Come for the weekend if you're able. Come for a few hours if that's all you can do. If there are some that want to get here Friday night, I'm sure we can spend a few hours at Stanley Johnston Park then, too. 

We can decide on what to do for lunch & supper. Pack a picnic lunch ~ order Pizza ~ order something else ~ everyone on their own? We have plenty of time to decide.

I have one instructor lined up and she has offered to do two classes (if there is enough interest). (There is a fee for her classes ~ $25) One class Saturday morning and the other in the afternoon. One of these will be a FINISHING CLASS. Lots of techniques & ideas on how to finish your projects ~ edgings, 3 stitch bi-cord, crocheted, etc.
The second class is still undecided. Possible ideas are: DREAMBIRD SHAWL/SHORT ROWS ~ SOCKS ~ ENTRY LEVEL CROCHET/CONTINENTAL KNITTING ~ KNITTED FLOWERS 
Maybe there's something else you'd like presented. Let me know and I can talk with the instructor. 
You do NOT have to attend the classes, but if you're interested, it is available. It would be nice to have an idea of how many are interested in the classes. 
I would be happy to help anyone with FILET CROCHET. Possibly even help to graph out your name. NO CHARGE. 
Mostly I want everyone to come and have a good time!!! Lets get to know and make friends with our Michigan neighbors that have the same obsession (YARN) as us!
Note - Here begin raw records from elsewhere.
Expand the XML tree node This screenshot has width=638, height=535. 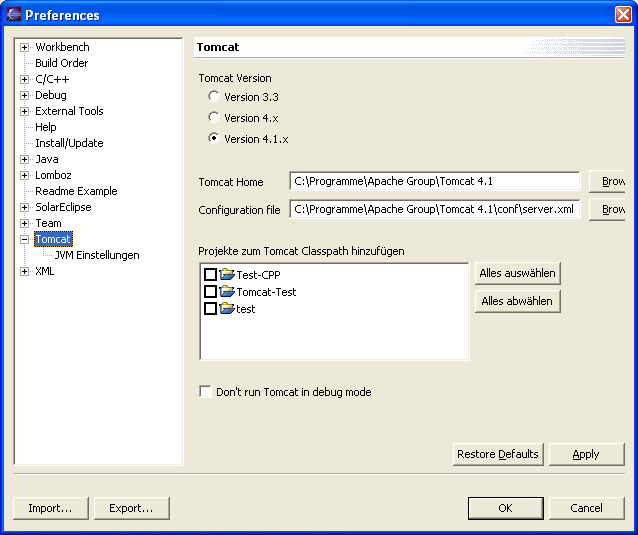click(x=25, y=271)
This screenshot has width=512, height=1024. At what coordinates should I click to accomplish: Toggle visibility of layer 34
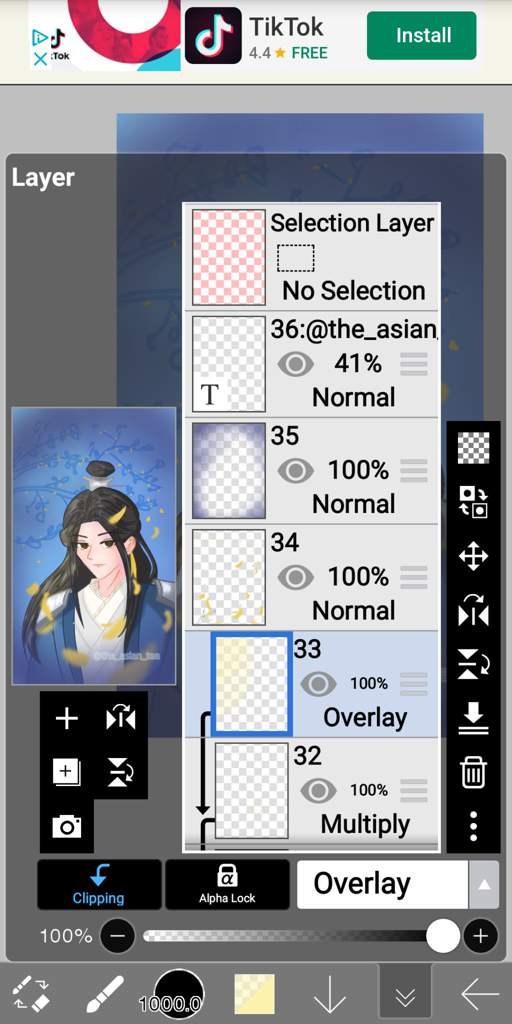click(296, 577)
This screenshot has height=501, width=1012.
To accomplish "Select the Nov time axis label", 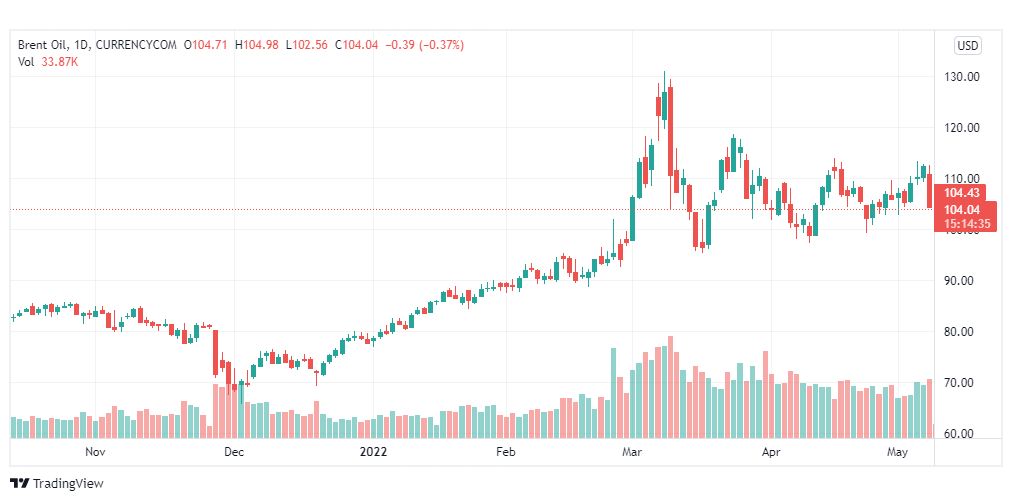I will tap(94, 452).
AS something fun, bring along a skein (or more) of yarn to swap with someone.
Don't forget your camera & maybe a lawn chair.


----------



## xenabobb (Sep 6, 2011)

Oh, I hope I can come! Depends on work and hubby....


----------



## tami_ohio (Mar 22, 2011)

I am sorry to say that I will be unable to make it. 

Tami


----------



## lwilds (Mar 29, 2011)

HOpe I will be able to make it! When I get home from helping my daughter out with her newborn, I am going to really look at my calendar!


----------



## pommom2 (Jul 9, 2012)

I may be interested, will watch for date and other details.


----------



## floyd2148 (Jun 24, 2012)

Interested will watch for more details


----------